Más bienaventurado es dar que recibir. Hechos 20:35

Ésta es una frase que la gran mayoría de nosotros conocemos: es un versículo muy fácil de aprender, de decir, pero realmente son palabras difíciles de hacer y de poner en práctica. Cuando uno está dispuesto a dar lo que sea, está mostrando por medio de esa acción varias evidencias preciosas del cristianismo.

Damos porque el Señor ha transformado nuestro corazón egoísta el cual solo pensaba en nosotros mismos y ahora somos generosos para con otros. Cuando damos estamos mostrando que el amor de Dios se encuentra muy presente en nuestro interior.

Dar es una señal también de bendición: podemos dar porque antes hemos recibido, así que entendemos que todo lo que Dios nos da no es 100% para nosotros, el Señor quiere que administremos absolutamente todos los recursos que tenemos.

Siempre que se menciona la palabra “dar” inmediatamente pensamos en dinero, pero no tiene porque estar siempre relacionado con el dinero.
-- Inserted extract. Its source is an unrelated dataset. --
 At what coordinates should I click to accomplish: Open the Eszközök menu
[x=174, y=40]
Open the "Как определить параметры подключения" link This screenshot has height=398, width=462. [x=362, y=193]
Por supuesto que tenemos que dar parte de nuestros bienes a otras personas que no tienen y a la iglesia para que continúe avanzando en su misión por el mundo.

Pero algo muy valioso que podemos dar es nuestro “tiempo”. A veces pienso que nos cuesta menos dar el billete que nos sobra que el tiempo que no tenemos. Somos muy egocéntricos con nuestro tiempo. La mayoría de las 24 horas del día las empleamos en nosotros. Es importante que entreguemos y demos nuestro tiempo a otros que lo necesitan.
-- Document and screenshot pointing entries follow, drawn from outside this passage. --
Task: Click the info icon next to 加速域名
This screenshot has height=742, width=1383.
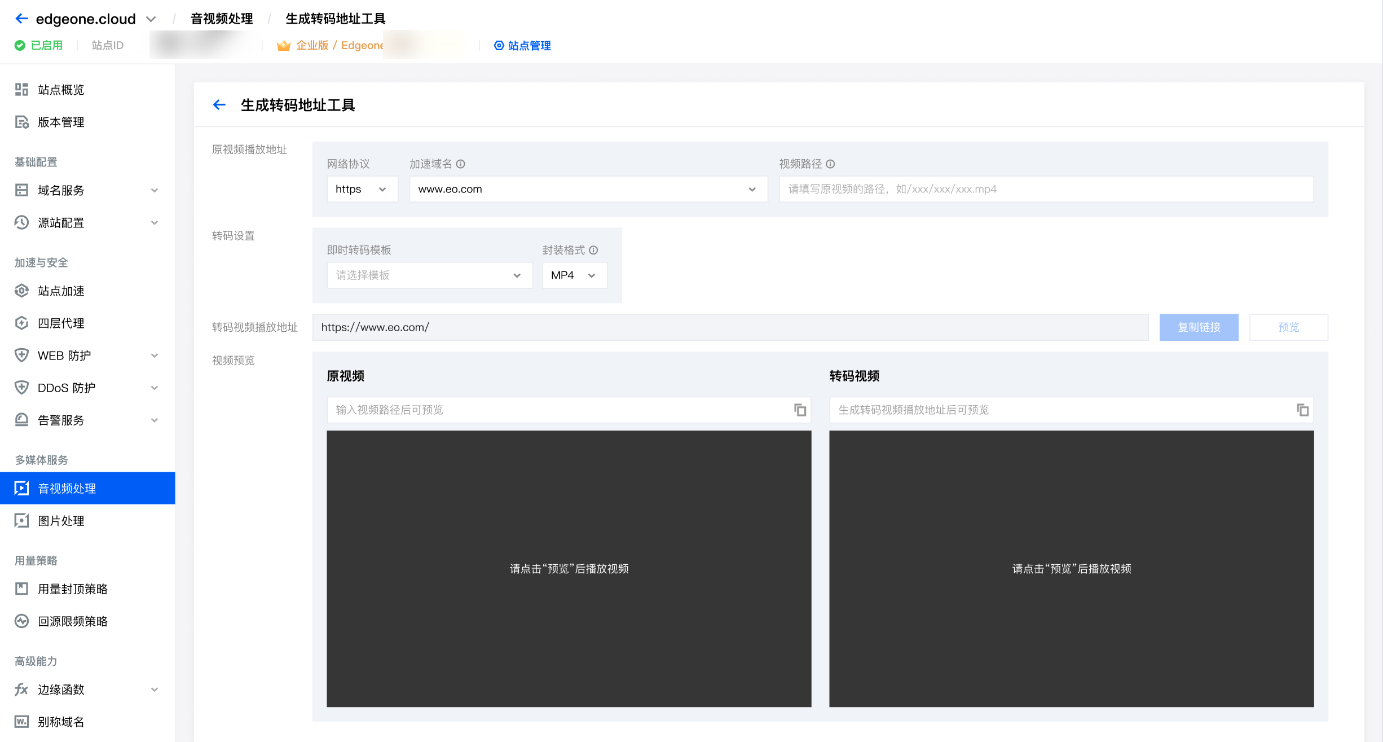Action: coord(461,164)
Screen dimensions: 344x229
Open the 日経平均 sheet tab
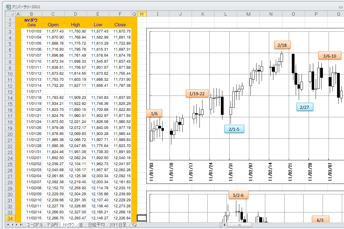96,225
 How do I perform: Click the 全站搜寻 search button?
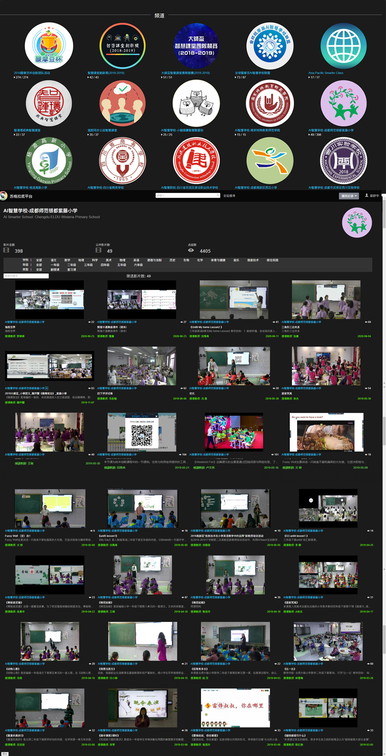[229, 196]
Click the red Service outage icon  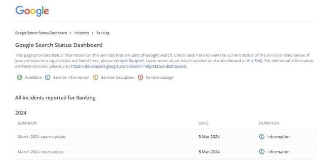coord(140,77)
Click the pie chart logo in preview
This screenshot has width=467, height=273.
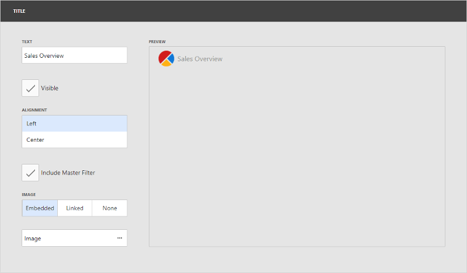166,58
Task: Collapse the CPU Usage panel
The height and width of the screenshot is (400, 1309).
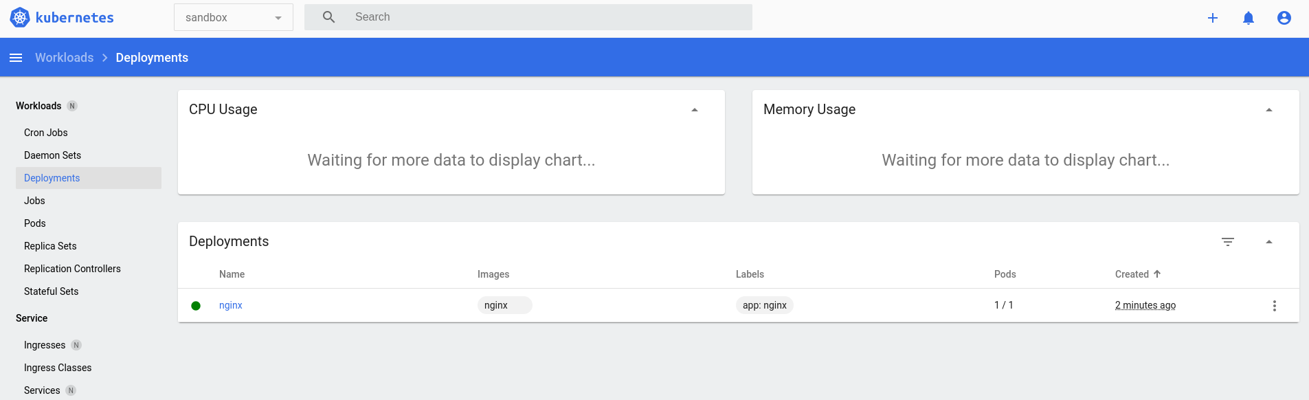Action: pos(694,109)
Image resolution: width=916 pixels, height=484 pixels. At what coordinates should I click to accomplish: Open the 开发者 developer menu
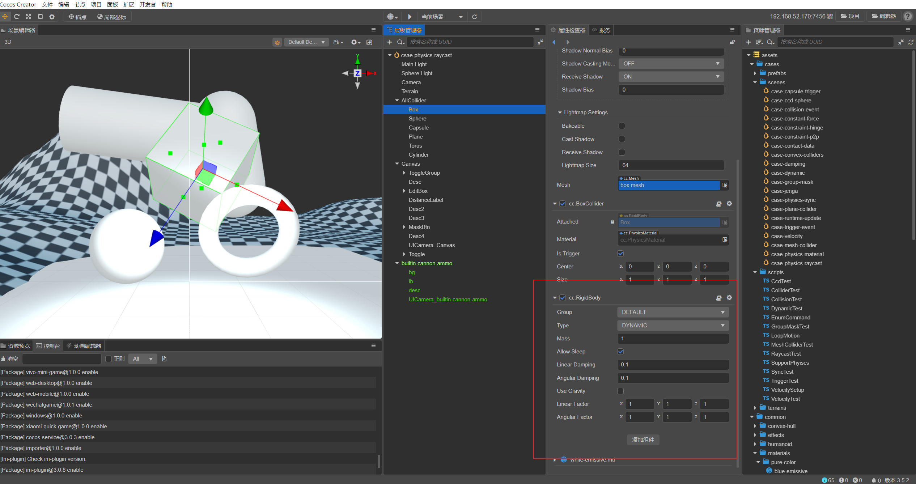coord(147,4)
Puedes dar tu tiempo llamando a alguien que se siente solo, visitando al que está enfermo, quedando para hablar con algún hermano en la fe o amigo que necesita del Señor. Quiero terminar esta reflexión haciéndote meditar en este tema tan importante.

¿Cómo está tu corazón con respecto a este asunto?; ¿Eres libre para abrir tu mano y entregar aquello que tienes? ¿Estás dando parte de tus bienes económicos? ¿Estás dando tu tiempo a otros? Sé bienaventurado (FELIZ) dando a los demás lo que Dios en su Gracia te ha dado antes a ti.